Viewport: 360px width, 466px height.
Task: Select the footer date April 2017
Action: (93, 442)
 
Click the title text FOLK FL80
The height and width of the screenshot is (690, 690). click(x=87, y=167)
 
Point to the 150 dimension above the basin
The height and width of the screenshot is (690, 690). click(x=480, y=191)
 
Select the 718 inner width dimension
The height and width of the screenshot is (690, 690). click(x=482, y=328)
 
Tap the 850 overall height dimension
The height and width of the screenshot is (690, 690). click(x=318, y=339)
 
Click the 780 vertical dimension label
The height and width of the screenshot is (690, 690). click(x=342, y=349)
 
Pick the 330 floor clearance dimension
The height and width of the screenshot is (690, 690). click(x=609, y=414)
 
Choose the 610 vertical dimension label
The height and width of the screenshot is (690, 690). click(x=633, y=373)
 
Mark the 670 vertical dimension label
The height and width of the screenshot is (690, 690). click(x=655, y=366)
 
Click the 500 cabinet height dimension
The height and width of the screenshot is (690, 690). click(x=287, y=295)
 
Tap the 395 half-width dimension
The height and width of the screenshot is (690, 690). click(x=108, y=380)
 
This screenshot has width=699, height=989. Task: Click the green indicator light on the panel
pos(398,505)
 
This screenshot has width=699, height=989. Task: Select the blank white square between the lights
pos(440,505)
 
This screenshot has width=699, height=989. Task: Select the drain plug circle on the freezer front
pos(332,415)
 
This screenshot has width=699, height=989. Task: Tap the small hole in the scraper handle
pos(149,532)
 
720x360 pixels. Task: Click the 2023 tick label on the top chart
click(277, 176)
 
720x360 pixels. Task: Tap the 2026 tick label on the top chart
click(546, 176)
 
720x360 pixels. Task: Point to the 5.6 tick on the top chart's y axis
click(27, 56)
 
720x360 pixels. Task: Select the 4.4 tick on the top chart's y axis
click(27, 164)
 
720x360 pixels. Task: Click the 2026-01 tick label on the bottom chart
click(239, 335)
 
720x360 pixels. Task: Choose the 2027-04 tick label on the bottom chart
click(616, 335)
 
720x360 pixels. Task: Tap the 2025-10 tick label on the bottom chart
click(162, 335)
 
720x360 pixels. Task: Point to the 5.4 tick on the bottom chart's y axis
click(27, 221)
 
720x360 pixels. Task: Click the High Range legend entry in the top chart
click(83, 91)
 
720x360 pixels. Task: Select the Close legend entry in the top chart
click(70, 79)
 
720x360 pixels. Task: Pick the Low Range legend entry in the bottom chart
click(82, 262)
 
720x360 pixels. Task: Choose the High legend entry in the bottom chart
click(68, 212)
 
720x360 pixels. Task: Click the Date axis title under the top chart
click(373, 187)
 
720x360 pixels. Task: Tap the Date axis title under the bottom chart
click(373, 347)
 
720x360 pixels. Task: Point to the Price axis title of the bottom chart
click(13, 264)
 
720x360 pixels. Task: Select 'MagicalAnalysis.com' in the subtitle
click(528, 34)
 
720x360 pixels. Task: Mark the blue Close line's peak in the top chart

++++++++++

[Brief]:
Express every line of the rows above as a Markdown table with the columns Line No. and Text, numbering the lines in order and leaving out the blank ones.

[Finished answer]:
| Line No. | Text |
|---|---|
| 1 | Viewport: 360px width, 466px height. |
| 2 | Task: Select the footer date April 2017 |
| 3 | Action: (93, 442) |
| 4 | Click the title text FOLK FL80 |
| 5 | The height and width of the screenshot is (690, 690). click(x=87, y=167) |
| 6 | Point to the 150 dimension above the basin |
| 7 | The height and width of the screenshot is (690, 690). click(x=480, y=191) |
| 8 | Select the 718 inner width dimension |
| 9 | The height and width of the screenshot is (690, 690). click(x=482, y=328) |
| 10 | Tap the 850 overall height dimension |
| 11 | The height and width of the screenshot is (690, 690). click(x=318, y=339) |
| 12 | Click the 780 vertical dimension label |
| 13 | The height and width of the screenshot is (690, 690). click(x=342, y=349) |
| 14 | Pick the 330 floor clearance dimension |
| 15 | The height and width of the screenshot is (690, 690). click(x=609, y=414) |
| 16 | Choose the 610 vertical dimension label |
| 17 | The height and width of the screenshot is (690, 690). click(x=633, y=373) |
| 18 | Mark the 670 vertical dimension label |
| 19 | The height and width of the screenshot is (690, 690). click(x=655, y=366) |
| 20 | Click the 500 cabinet height dimension |
| 21 | The height and width of the screenshot is (690, 690). click(x=287, y=295) |
| 22 | Tap the 395 half-width dimension |
| 23 | The height and width of the screenshot is (690, 690). click(x=108, y=380) |
| 24 | This screenshot has width=699, height=989. Task: Click the green indicator light on the panel |
| 25 | pos(398,505) |
| 26 | This screenshot has width=699, height=989. Task: Select the blank white square between the lights |
| 27 | pos(440,505) |
| 28 | This screenshot has width=699, height=989. Task: Select the drain plug circle on the freezer front |
| 29 | pos(332,415) |
| 30 | This screenshot has width=699, height=989. Task: Tap the small hole in the scraper handle |
| 31 | pos(149,532) |
| 32 | 720x360 pixels. Task: Click the 2023 tick label on the top chart |
| 33 | click(277, 176) |
| 34 | 720x360 pixels. Task: Tap the 2026 tick label on the top chart |
| 35 | click(546, 176) |
| 36 | 720x360 pixels. Task: Point to the 5.6 tick on the top chart's y axis |
| 37 | click(27, 56) |
| 38 | 720x360 pixels. Task: Select the 4.4 tick on the top chart's y axis |
| 39 | click(27, 164) |
| 40 | 720x360 pixels. Task: Click the 2026-01 tick label on the bottom chart |
| 41 | click(239, 335) |
| 42 | 720x360 pixels. Task: Choose the 2027-04 tick label on the bottom chart |
| 43 | click(616, 335) |
| 44 | 720x360 pixels. Task: Tap the 2025-10 tick label on the bottom chart |
| 45 | click(162, 335) |
| 46 | 720x360 pixels. Task: Point to the 5.4 tick on the bottom chart's y axis |
| 47 | click(27, 221) |
| 48 | 720x360 pixels. Task: Click the High Range legend entry in the top chart |
| 49 | click(83, 91) |
| 50 | 720x360 pixels. Task: Select the Close legend entry in the top chart |
| 51 | click(70, 79) |
| 52 | 720x360 pixels. Task: Pick the Low Range legend entry in the bottom chart |
| 53 | click(82, 262) |
| 54 | 720x360 pixels. Task: Choose the High legend entry in the bottom chart |
| 55 | click(68, 212) |
| 56 | 720x360 pixels. Task: Click the Date axis title under the top chart |
| 57 | click(373, 187) |
| 58 | 720x360 pixels. Task: Tap the Date axis title under the bottom chart |
| 59 | click(373, 347) |
| 60 | 720x360 pixels. Task: Point to the Price axis title of the bottom chart |
| 61 | click(13, 264) |
| 62 | 720x360 pixels. Task: Select 'MagicalAnalysis.com' in the subtitle |
| 63 | click(528, 34) |
| 64 | 720x360 pixels. Task: Mark the blue Close line's peak in the top chart |